RECORDS TO USE ▸
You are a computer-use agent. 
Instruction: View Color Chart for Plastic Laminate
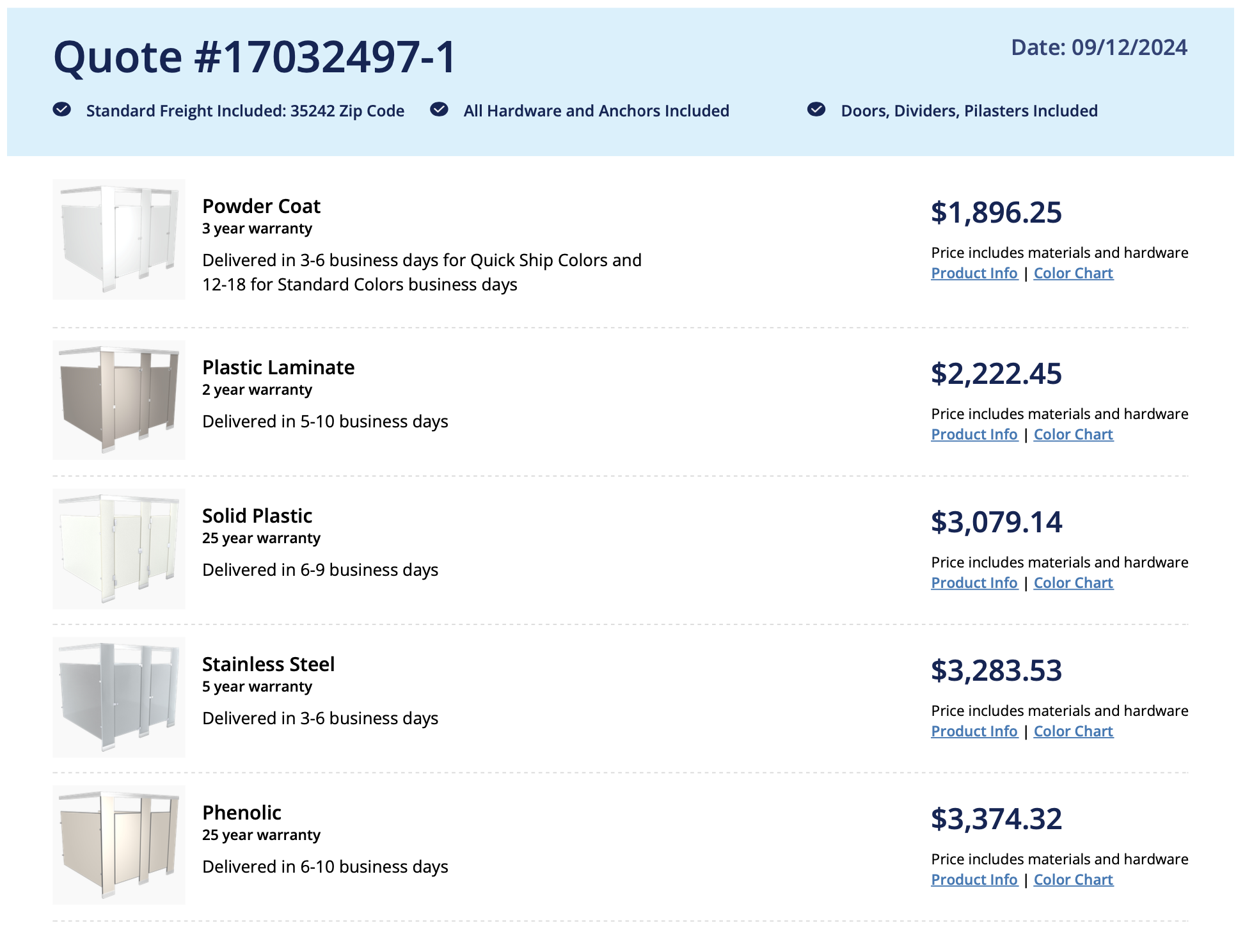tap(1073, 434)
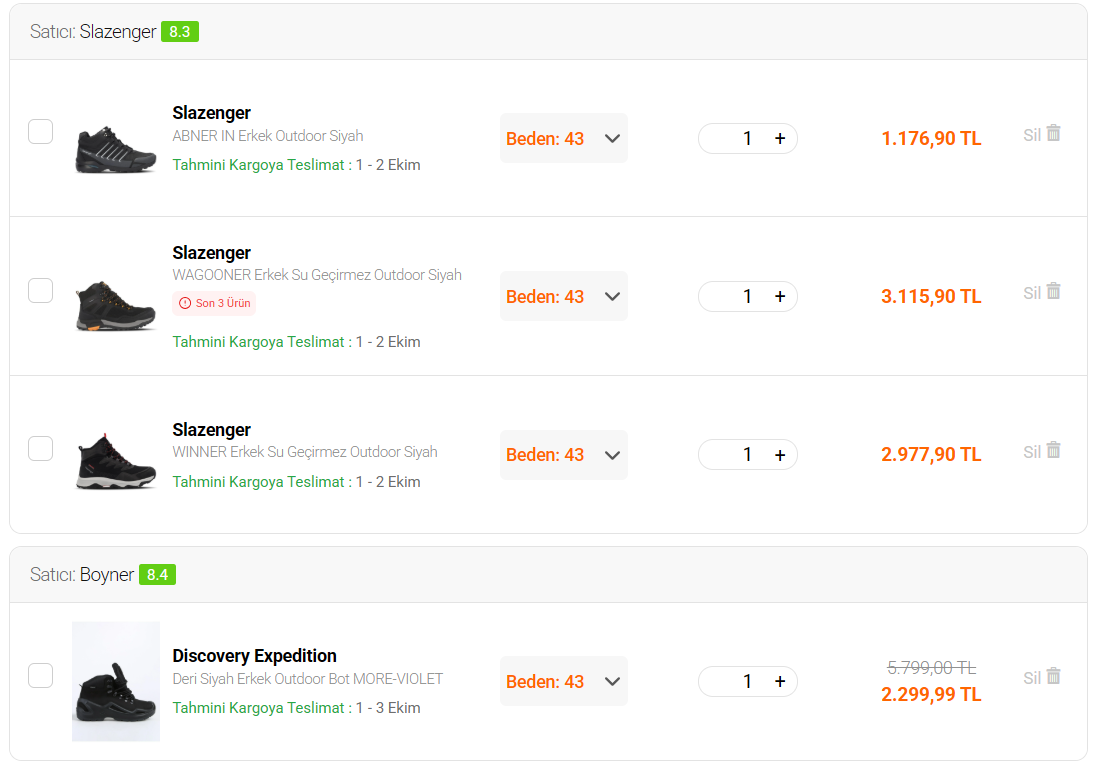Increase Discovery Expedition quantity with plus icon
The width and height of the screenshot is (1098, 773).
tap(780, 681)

EXERCISE BRIEF ▸ The complete set of records should be written out again, pictures excluded.

YOUR RESPONSE ▸
You are a computer-use agent. 
Instruction: View Color Chart for Plastic Laminate
tap(1073, 434)
Increase Discovery Expedition quantity with plus icon
The width and height of the screenshot is (1098, 773).
tap(780, 681)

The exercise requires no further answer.